• Exercise goal: Check every line of the entries that follow, and copy the ones containing "This".

• Supplied data:
= Beginning of Section =

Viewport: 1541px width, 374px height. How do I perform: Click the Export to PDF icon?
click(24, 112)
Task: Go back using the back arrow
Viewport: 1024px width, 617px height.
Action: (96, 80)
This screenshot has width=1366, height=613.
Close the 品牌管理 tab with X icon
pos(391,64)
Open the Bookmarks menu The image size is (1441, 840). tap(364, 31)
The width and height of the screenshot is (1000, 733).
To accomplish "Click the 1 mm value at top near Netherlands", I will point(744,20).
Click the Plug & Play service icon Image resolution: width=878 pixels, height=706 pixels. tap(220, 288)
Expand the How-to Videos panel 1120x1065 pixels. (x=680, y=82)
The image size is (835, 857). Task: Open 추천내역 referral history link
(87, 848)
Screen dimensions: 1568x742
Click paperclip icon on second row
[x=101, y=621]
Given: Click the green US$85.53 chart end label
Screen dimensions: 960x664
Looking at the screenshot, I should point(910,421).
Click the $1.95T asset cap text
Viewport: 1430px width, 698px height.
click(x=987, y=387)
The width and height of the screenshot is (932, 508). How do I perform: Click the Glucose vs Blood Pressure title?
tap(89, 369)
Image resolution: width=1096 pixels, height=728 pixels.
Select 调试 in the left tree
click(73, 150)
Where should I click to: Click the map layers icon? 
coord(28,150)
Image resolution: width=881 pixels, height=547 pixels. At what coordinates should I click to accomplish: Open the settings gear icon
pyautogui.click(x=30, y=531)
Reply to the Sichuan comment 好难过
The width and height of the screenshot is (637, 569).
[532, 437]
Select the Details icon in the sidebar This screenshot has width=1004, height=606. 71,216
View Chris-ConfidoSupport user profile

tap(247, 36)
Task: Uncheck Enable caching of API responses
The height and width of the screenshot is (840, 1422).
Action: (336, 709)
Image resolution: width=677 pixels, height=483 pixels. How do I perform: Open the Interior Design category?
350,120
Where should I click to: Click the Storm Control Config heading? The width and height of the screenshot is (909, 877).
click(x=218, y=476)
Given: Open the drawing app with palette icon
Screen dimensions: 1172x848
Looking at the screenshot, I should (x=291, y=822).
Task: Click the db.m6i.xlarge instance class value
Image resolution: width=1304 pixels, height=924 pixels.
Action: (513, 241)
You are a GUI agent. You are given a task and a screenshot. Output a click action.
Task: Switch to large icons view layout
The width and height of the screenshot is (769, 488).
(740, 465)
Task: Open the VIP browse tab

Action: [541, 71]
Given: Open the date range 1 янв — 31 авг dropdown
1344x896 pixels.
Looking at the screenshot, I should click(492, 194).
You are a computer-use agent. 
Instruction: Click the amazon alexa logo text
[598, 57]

= End of Section =

• Written answer:
This screenshot has width=1366, height=613.
Select the Details icon in the sidebar This screenshot has width=1004, height=606. 71,216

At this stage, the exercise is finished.